Task requirements: Your answer should be the line containing "Screen dimensions: 800x543" and each line after it through the end of the data below, repeated exactly.

Start of Material for the task

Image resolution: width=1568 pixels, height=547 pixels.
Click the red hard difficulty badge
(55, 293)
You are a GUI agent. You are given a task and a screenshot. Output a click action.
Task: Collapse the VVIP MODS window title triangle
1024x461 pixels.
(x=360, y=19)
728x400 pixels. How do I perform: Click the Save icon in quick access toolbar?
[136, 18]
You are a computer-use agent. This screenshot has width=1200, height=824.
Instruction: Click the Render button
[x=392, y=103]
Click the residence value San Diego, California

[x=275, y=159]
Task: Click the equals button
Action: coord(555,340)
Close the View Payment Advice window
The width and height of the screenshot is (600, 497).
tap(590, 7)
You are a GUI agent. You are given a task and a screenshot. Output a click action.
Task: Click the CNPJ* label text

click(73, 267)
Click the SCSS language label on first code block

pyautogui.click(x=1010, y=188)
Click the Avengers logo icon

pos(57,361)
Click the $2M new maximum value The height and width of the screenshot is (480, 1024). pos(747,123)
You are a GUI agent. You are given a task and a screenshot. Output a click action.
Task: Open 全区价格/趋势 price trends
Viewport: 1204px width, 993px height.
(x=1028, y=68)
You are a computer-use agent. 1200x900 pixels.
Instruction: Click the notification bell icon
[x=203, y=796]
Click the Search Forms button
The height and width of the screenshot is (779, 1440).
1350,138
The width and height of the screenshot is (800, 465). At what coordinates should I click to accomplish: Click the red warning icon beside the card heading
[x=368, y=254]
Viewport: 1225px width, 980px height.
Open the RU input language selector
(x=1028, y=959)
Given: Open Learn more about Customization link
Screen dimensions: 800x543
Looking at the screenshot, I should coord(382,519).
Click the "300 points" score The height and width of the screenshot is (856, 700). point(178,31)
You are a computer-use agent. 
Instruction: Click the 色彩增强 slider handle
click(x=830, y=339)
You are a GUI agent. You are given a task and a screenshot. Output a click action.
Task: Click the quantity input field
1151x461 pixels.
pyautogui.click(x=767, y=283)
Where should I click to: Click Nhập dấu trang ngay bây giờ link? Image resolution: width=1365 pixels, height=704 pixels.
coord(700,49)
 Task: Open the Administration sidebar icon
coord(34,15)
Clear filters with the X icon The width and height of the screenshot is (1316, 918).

End of Material for the task

Completed task:
Screen dimensions: 800x543
Looking at the screenshot, I should coord(382,519).
Click the "300 points" score The height and width of the screenshot is (856, 700). point(178,31)
You are a computer-use agent. 
Instruction: Click the 色彩增强 slider handle
click(x=830, y=339)
You are a GUI agent. You are given a task and a screenshot. Output a click action.
Task: Click the quantity input field
1151x461 pixels.
pyautogui.click(x=767, y=283)
Where should I click to: Click Nhập dấu trang ngay bây giờ link? Image resolution: width=1365 pixels, height=704 pixels.
coord(700,49)
 Task: Open the Administration sidebar icon
coord(34,15)
Clear filters with the X icon The width and height of the screenshot is (1316, 918).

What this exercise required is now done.